AI Navigate

Probabilistic Joint and Individual Variation Explained (ProJIVE) for Data Integration

arXiv cs.LG / 3/16/2026

📰 NewsTools & Practical UsageModels & Research

Key Points

  • ProJIVE develops an EM-based probabilistic model to jointly and individually capture variation across multiple data sets collected on the same subjects, extending probabilistic PCA to multiset data.
  • The method estimates joint and individual components via maximum likelihood, which can improve accuracy compared with existing JIVE approaches.
  • The authors demonstrate the approach on brain morphometry and cognitive measures in Alzheimer's disease, showing joint scores align with more expensive biomarkers.
  • They provide code on GitHub to reproduce the analysis and facilitate its application to other multimodal datasets.

Abstract

Collecting multiple types of data on the same set of subjects is common in modern scientific applications including, genomics, metabolomics, and neuroimaging. Joint and Individual Variance Explained (JIVE) seeks a low-rank approximation of the joint variation between two or more sets of features captured on common subjects and isolates this variation from that unique to eachset of features. We develop an expectation-maximization (EM) algorithm to estimate a probabilistic model for the JIVE framework.
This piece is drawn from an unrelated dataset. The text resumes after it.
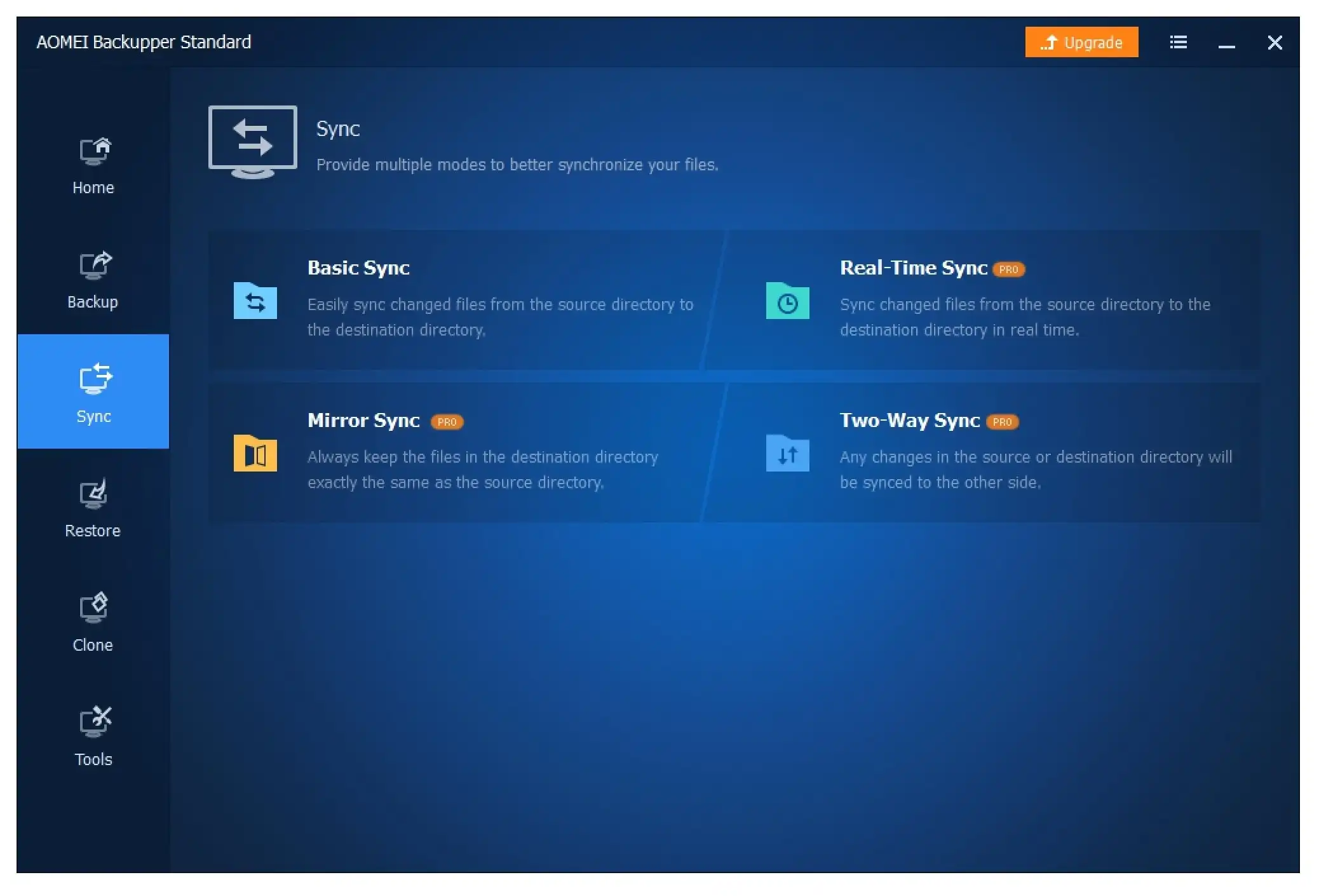Choose the Mirror Sync option title

363,420
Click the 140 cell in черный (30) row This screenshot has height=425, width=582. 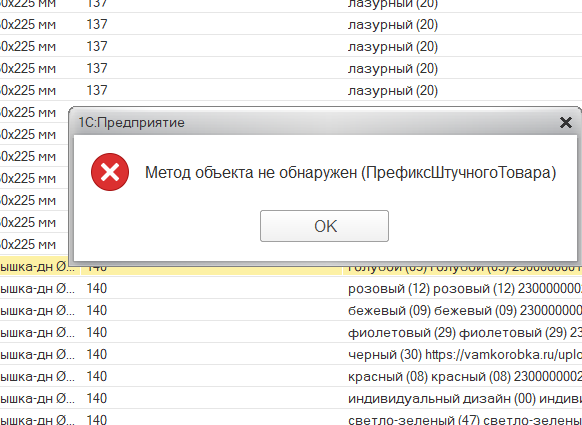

The model extends probabilistic principal components analysis to multiple data sets. Our maximum likelihood approach simultaneously estimates joint and individual components, which can lead to greater accuracy compared to other methods. We apply ProJIVE to measures of brain morphometry and cognition in Alzheimer's disease. ProJIVE learns biologically meaningful courses of variation, and the joint morphometry and cognition subject scores are strongly related to more expensive existing biomarkers. Data used in preparation of this article were obtained from the Alzheimer's Disease Neuroimaging Initiative (ADNI) database. Code to reproduce the analysis is available on our GitHub page.